I picked up my gun and crawled upward again. I realized that day, that not giving up is essential to hunting. By the time I finally got out of the draw and topside, all of the birds were gone. Mitch didn’t hit anything. Oh yeah, we sure cleaned out the birds for Todd; they flew over the road to the neighbors land.
This year we have been experiencing a real winter, with cold temperatures and snow. Mitch told me this would be “real” pheasant hunting (you mean all the other times weren’t?). This was going to be a short trip, just a weekend trip with an overnight stay. So I didn’t need to pack my whole wardrobe, I was reminded. But I would need to think COLD and pack “warm”, in other words, my whole wardrobe. Can’t have too many layers.

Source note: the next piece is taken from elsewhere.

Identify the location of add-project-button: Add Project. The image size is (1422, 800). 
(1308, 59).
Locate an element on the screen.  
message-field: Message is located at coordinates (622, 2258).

When we got to Todd’s preserve there was another group of hunters just heading off in the direction that we normally went. Todd came walking over to us and we caught up on what had been going on since November. The morning was cold with a strong wind out of the north and there were heavy clouds, looking like it could start snowing soon.
Todd said, “I’m going to take you to a different place to hunt this morning. It’s over by my house and there are lots of pheasant and chukkar that have escaped and are just hanging out around in that area. I want to get that area cleaned out.”
It didn’t matter to us where we hunted as long as there were birds, and this sounded like it would be just too easy, so we said sure. We loaded the dogs back into the car and followed Todd over to the property close to his home. Mitch pulled the station wagon in and parked alongside Todd’s truck. We got out and surveyed the area. We had never been to this area before and felt kind of special, like we had made it to the inner circle or something. There was about 200 acres of more land that Todd owned. To our left was a corn stubble field, in front of us were small hills and down over the hill was a wooded area. But Todd wanted us to work a small wooded draw off to our immediate right. It started at the road and went back into his property about the length of a football field. It wasn’t very big at all. Along side of the draw on the left were old junk, parts of some farm machinery, tubes that looked like they were part of a silo and various other sundry items. On the right side of the draw was where he kept some cattle at the edge of his family lands. So we had to be careful about shooting in that direction. Down in the draw we could see a winding creek and open ground with no cover except for the tall trees growing out of the draw.
Mitch was clearly skeptical and we were both a little disappointed. We thought that we were going to “hunter’s heaven” and here we were standing at the edge of what looked like a huge waste of time. But outwardly Mitch didn’t show any of his disappointment to Todd. Todd told us to start at the street and work our way to the back and we could go to our left and work the cornfield and after that we would go farther into the fields. Todd suggested that one of us stay up top on the outside edge on the right side of the draw and the other one go down in the middle and work our way back. Todd said he had some things to do and would come back by in about an hour and see how we had done.